Needless to say, this prompted some lengthy speculation as to how Ms Williams might react, should she wake one morning to find a family of violent morons moving in next door to her:

Presumably Ms Williams’ own neighbours have little in common with, say, the delightful Stuart Murgatroyd, a father of twelve who has never worked and boasts an extensive criminal record, not least for robbing the elderly in graveyards, and whose attempt to challenge an Anti Social Behaviour Order was cut short at the very last minute due to him being arrested for assaulting the mother of his children, herself a convicted getaway driver, on the steps of the courthouse.

And,

Imagine, if you will, a reality TV show of perhaps a dozen episodes, in which, having been banished from their current council-house digs, the Murgatroyds move in next door to our Guardian columnist and champion of the downtrodden – albeit, until now, from a safe distance. Would we be treated to heart-warming chats across the garden fence, and exchanged cups of sugar, while the families’ respective children – Zoe’s are named Thurston and Harper – have jolly times together?

As a real-world test of Zoe’s scrupulously progressive worldview, her professed concern for the common man, it would, I think, make for instructive viewing.

Update, via the comments:

Connor adds,

It’s always hypocrisy. None of it is real.

Well, the idea that Zoe, who lives far removed from rough council estates, would herself behave in the same way she demands that others do is quite laughable. It’s so transparently unconvincing, so absurd, that you have to wonder how these obvious dishonesties can go unchallenged in her world. Unless, of course, everyone in her world is pretending much the same things.

As I said here, with suitably vivid examples:

Guardian columnists, and progressives in general, don’t seem particularly interested in the functional working class. Their greatest enthusiasm, and their most ambitious contrivance, seems reserved for the feckless and dysfunctional, the pathologically selfish, the incorrigibly criminal. That’s when we get displays of what amounts to a perverse art form.
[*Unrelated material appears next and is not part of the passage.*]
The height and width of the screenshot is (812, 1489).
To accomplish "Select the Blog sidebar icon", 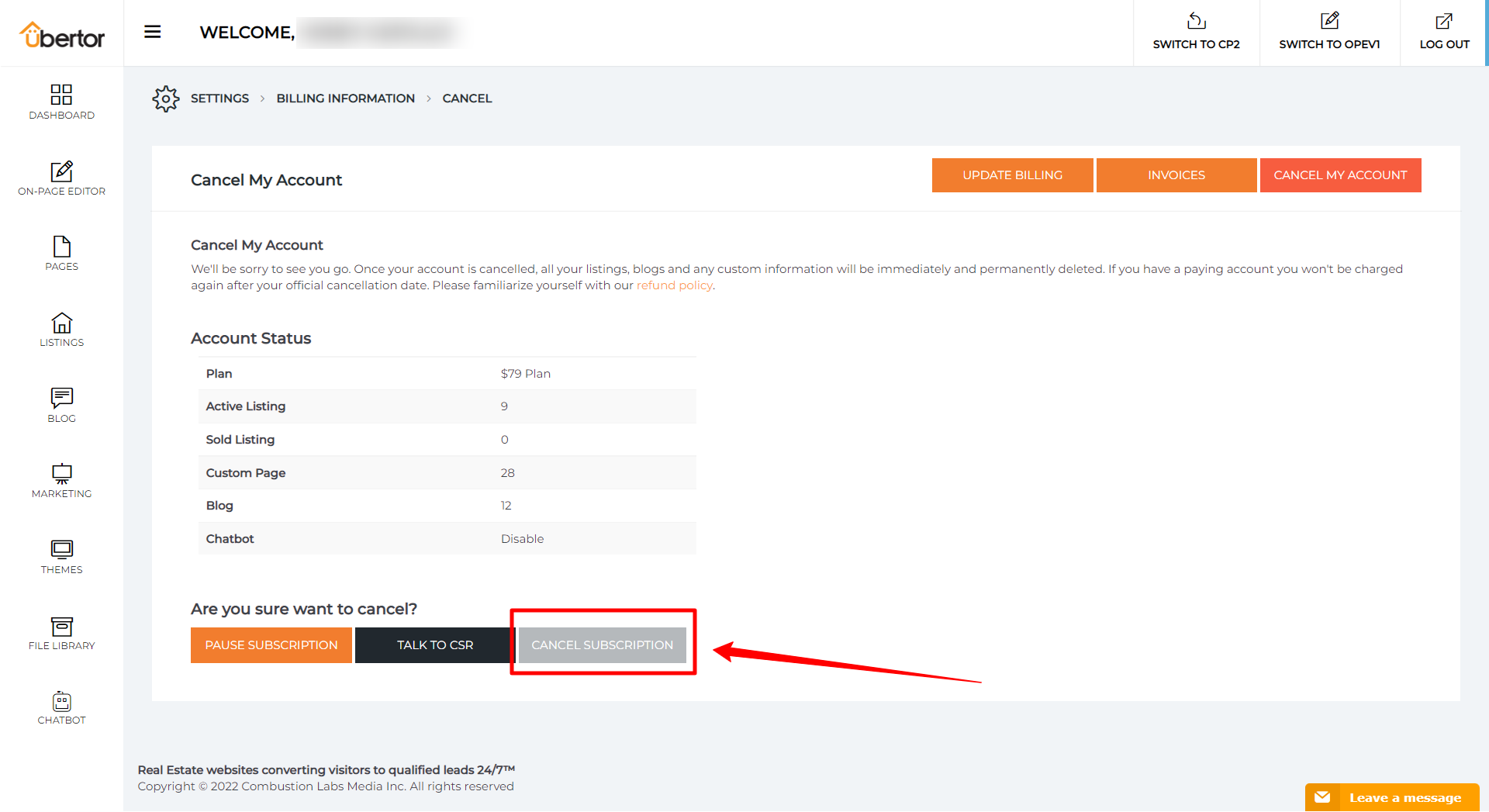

Part of the reason, I suspect, is that there’s little in-group status to be had in pretending to care about functional people of modest means. Instead, they pretend to care about more exotic demographics. And so, among progressives, we get pretentious compassion for unrepentant and habitual thieves, habitual burglars, habitually criminal drivers. Oh, and dog thieves and armed muggers, obviously.

It seems to me this is the level it typically works on. So, again, pretending.
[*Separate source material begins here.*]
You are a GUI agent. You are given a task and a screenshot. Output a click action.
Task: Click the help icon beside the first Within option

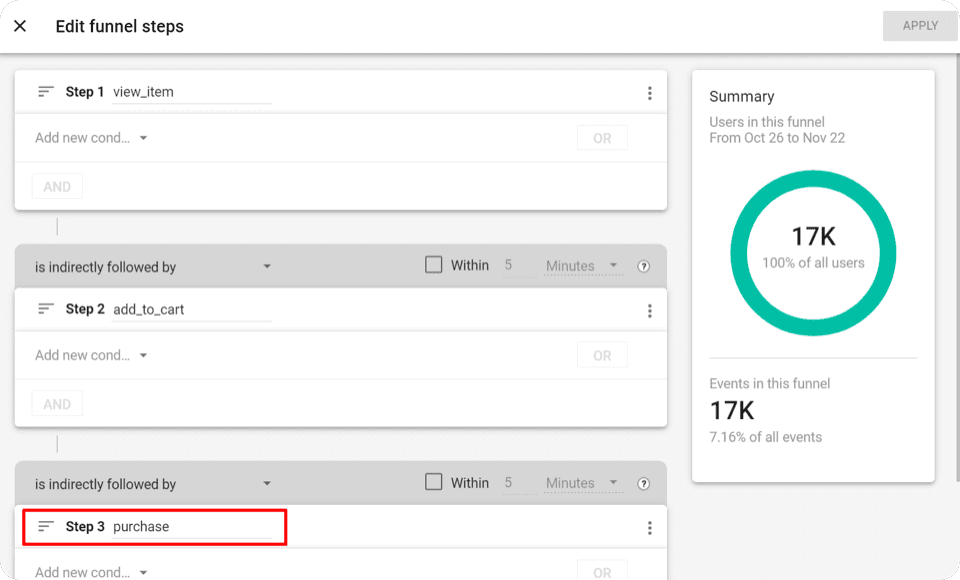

And let’s not forget Peter Matthews, an Urban Studies lecturer ostensibly offended by “urban inequalities,” and who wants to ensure that more of us live next door to “the poor and marginalised.” Writing in the Guardian, Dr Matthews agonised over litter inequality and the fact that rougher neighbourhoods tend to be strewn with wrappers, cans, and food-smeared detritus. And so, we had lots of fretting about inequalities in litter density, while the question of how the litter gets there remained, rather oddly, of zero interest. With the words drop and littering pointedly not appearing.

Presumably for fear that these practical details might have inegalitarian implications.